Tra l’altro se una popolazione o una parte di un popolo non ha una vita dignitosa, non solo non è eticamente giusto ma si intensifica il livello di diseguaglianza e la diseguaglianza crea malcontento e violenza.
La sostenibilità ambientale dunque si collega anche con la pace su questo pianeta.
La cura della casa comune, come dice Papa Francesco, è qualcosa che riguarda tutti, spetta a ciascuno essere custode e non padrone della natura che ci circonda. 

 

La Senatrice Patty L’Abbate
Oltre agli incarichi elencati all’inizio di questo articolo, vogliamo sottolineare che la Senatrice Patty L’Abbate come capogruppo della Commissione Ambiente è stata relatrice del Decreto Clima. Ha inoltre partecipato, come delegazione italiana, alla COP24 e alla COP25.
Economista ecologico PhD, è docente in managment delle risorse naturali e delle energie rinnovabili nonché membro dell’associazione internazionale degli economisti ecologici (ISEE), dell’associazione scientifica Rete Italiana LCA.

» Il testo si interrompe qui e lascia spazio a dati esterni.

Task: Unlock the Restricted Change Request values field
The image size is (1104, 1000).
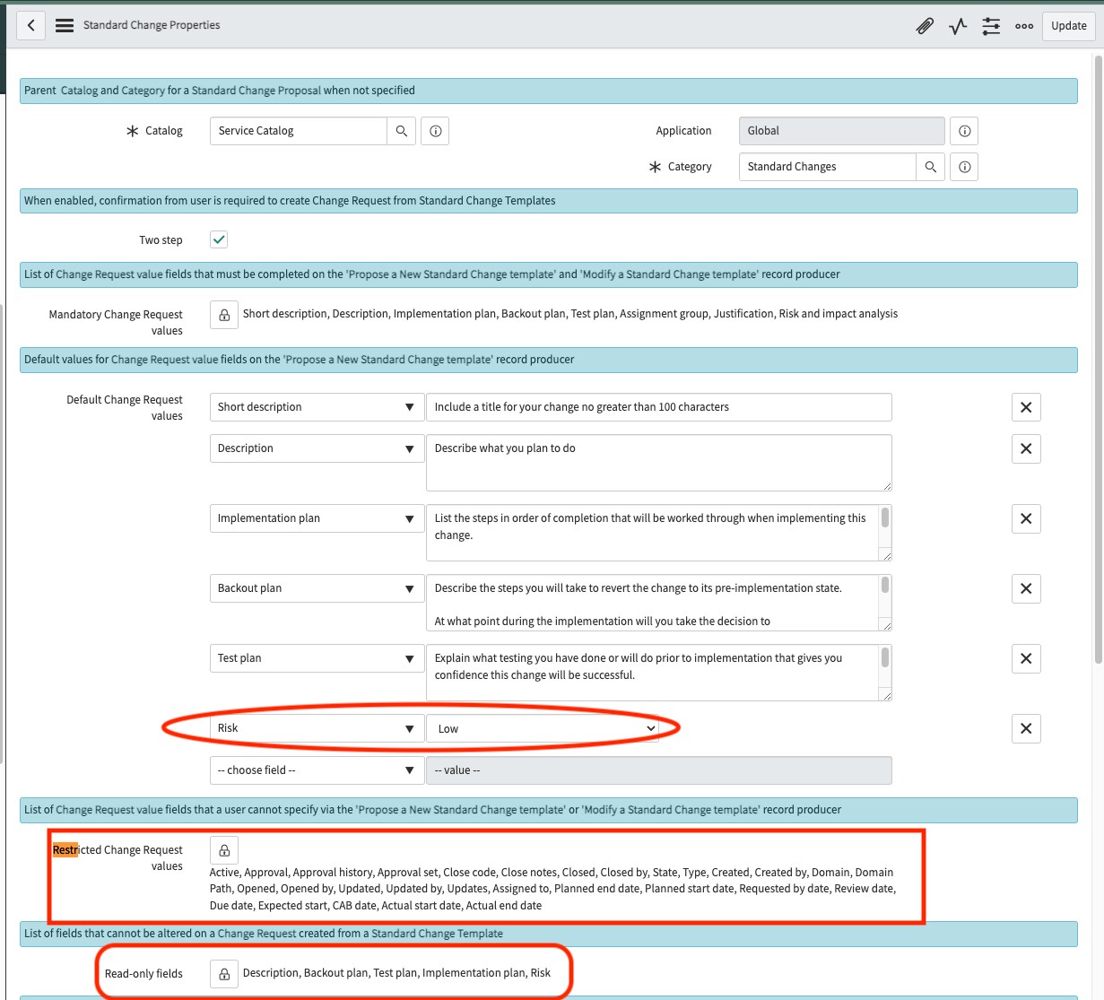Action: coord(223,849)
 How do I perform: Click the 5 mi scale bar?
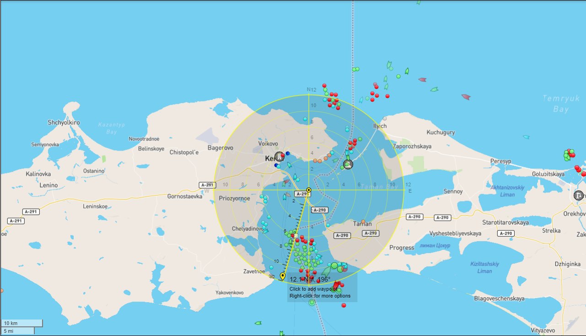[17, 331]
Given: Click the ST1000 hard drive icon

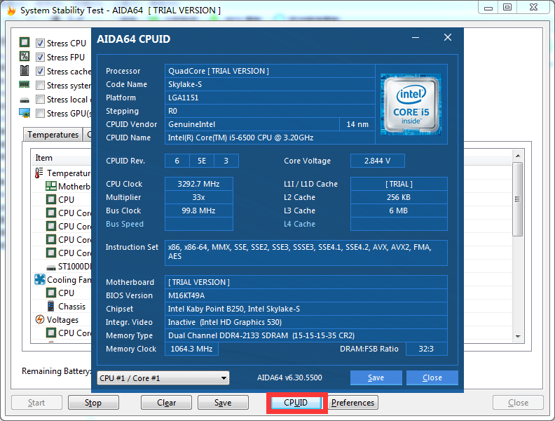Looking at the screenshot, I should [51, 266].

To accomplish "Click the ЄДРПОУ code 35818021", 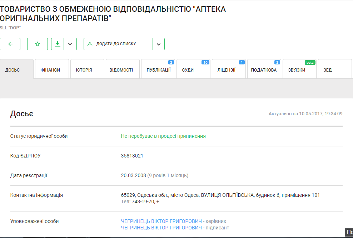I will tap(132, 156).
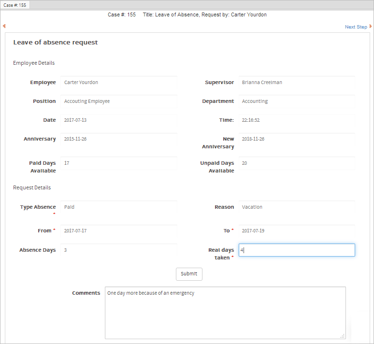Select the Paid Days Available value
This screenshot has height=344, width=374.
119,163
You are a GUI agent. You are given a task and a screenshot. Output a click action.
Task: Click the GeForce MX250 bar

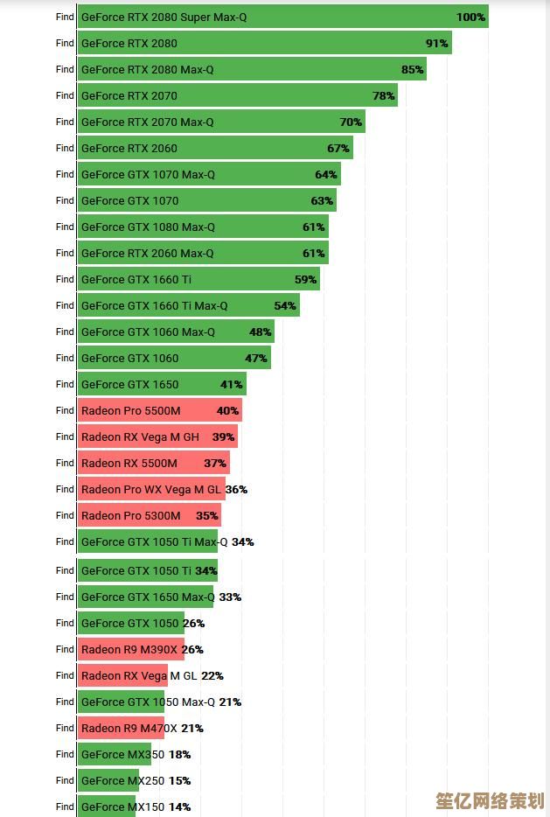tap(108, 780)
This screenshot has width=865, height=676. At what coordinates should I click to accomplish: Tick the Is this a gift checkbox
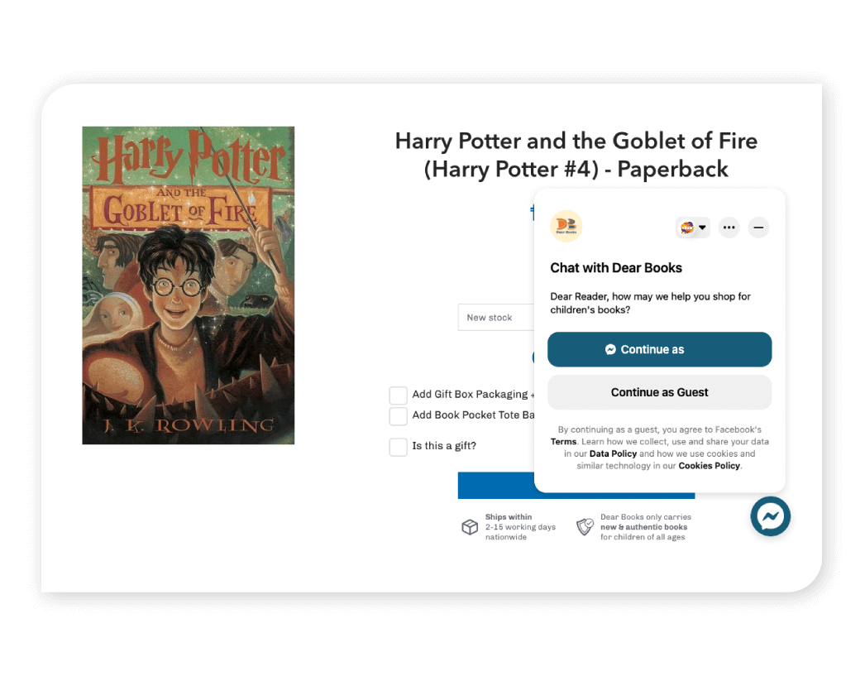[399, 447]
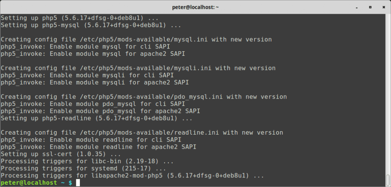Click the "Setting up php5-mysql" line
Screen dimensions: 391x187
pyautogui.click(x=91, y=25)
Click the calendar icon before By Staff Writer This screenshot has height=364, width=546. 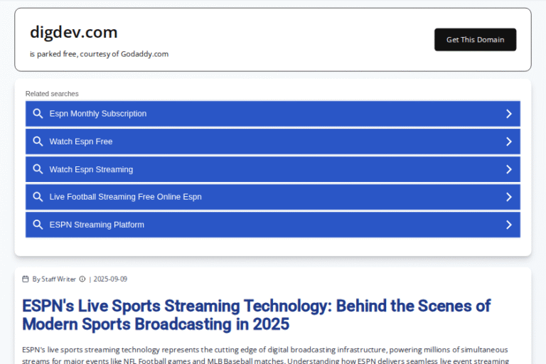click(26, 279)
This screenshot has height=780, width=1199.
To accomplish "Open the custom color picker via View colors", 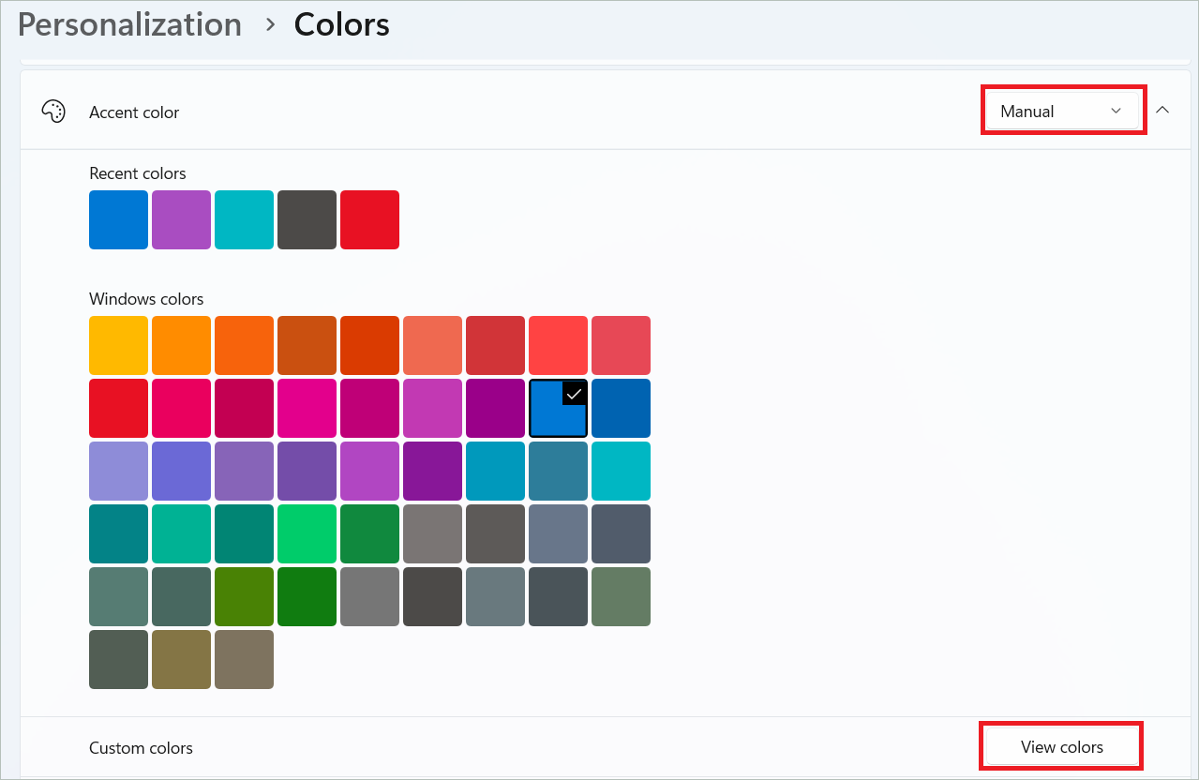I will pyautogui.click(x=1060, y=745).
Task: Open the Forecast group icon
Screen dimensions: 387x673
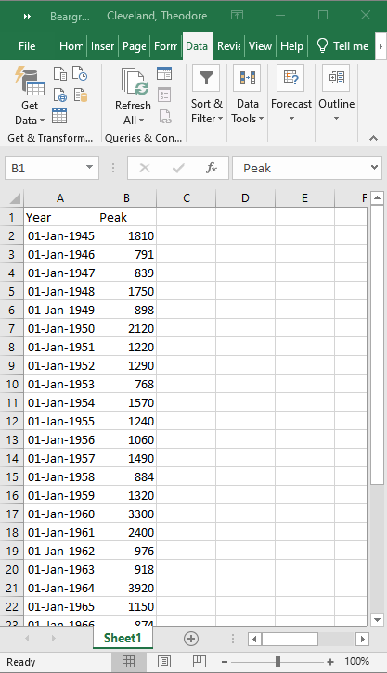Action: [x=290, y=78]
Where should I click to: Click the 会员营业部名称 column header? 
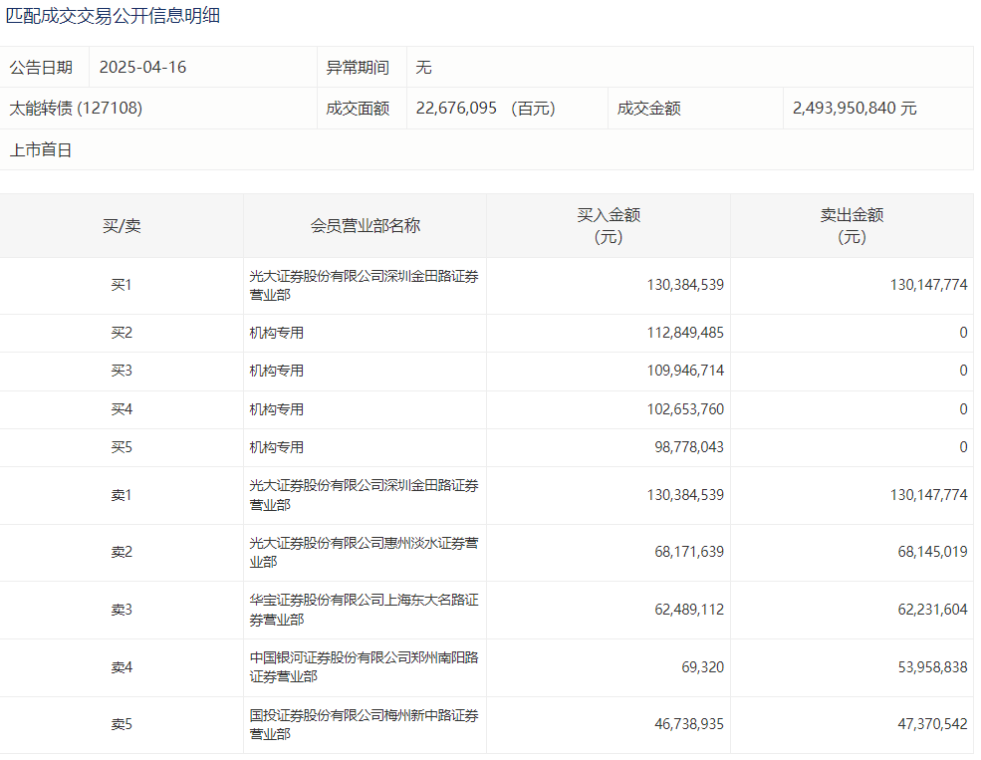click(x=365, y=226)

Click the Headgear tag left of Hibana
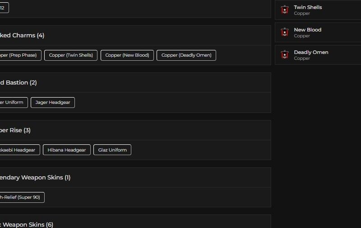[19, 150]
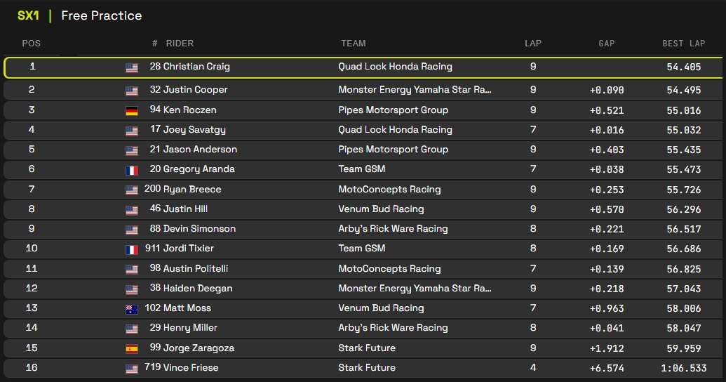Screen dimensions: 726x382
Task: Click the US flag beside Christian Craig
Action: tap(132, 68)

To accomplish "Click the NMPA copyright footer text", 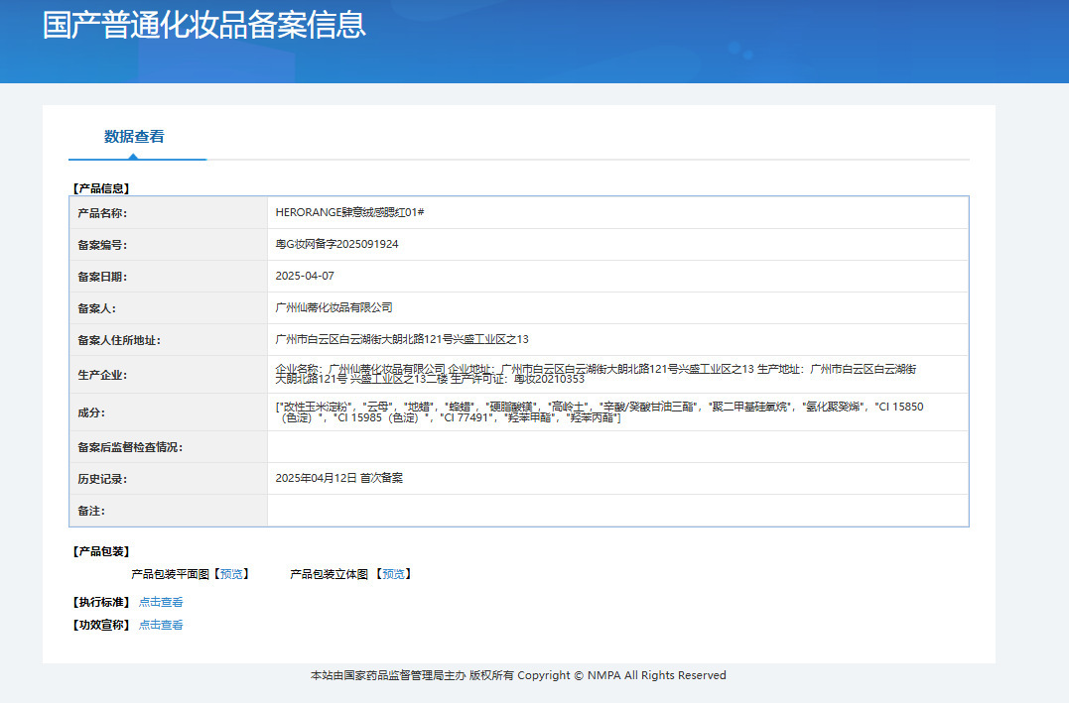I will 518,675.
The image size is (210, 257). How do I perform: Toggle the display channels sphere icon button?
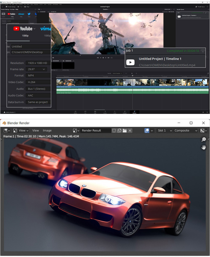[147, 131]
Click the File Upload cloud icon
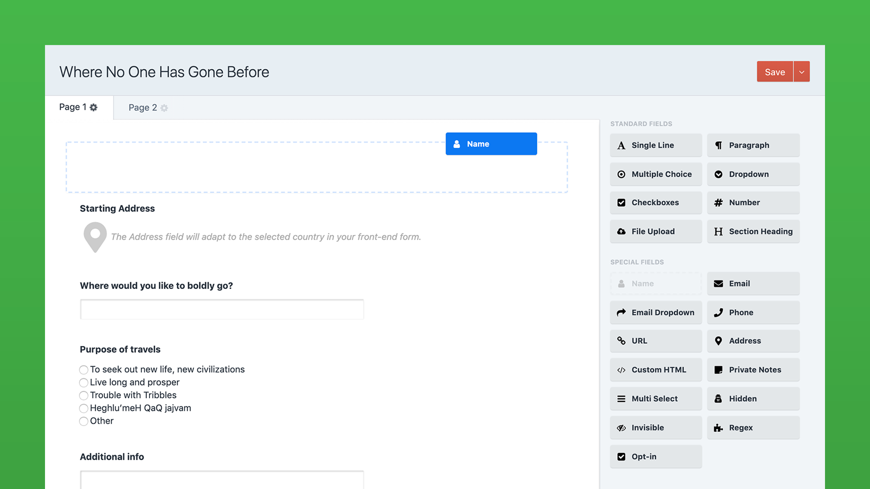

Si occupa da molti anni di sostenibilità, contabilità ambientale, Life Cycle Thinking, economia circolare ed ecoinnovazione. Docente del master sul Miglioramento continuo dei processi sostenibili presso il Politecnico di Bari, ha al suo attivo diverse pubblicazioni e i sui paper sono pubblicati su: Journal of Cleaner Production, International journal of hydrogen energy, Land Use Policy.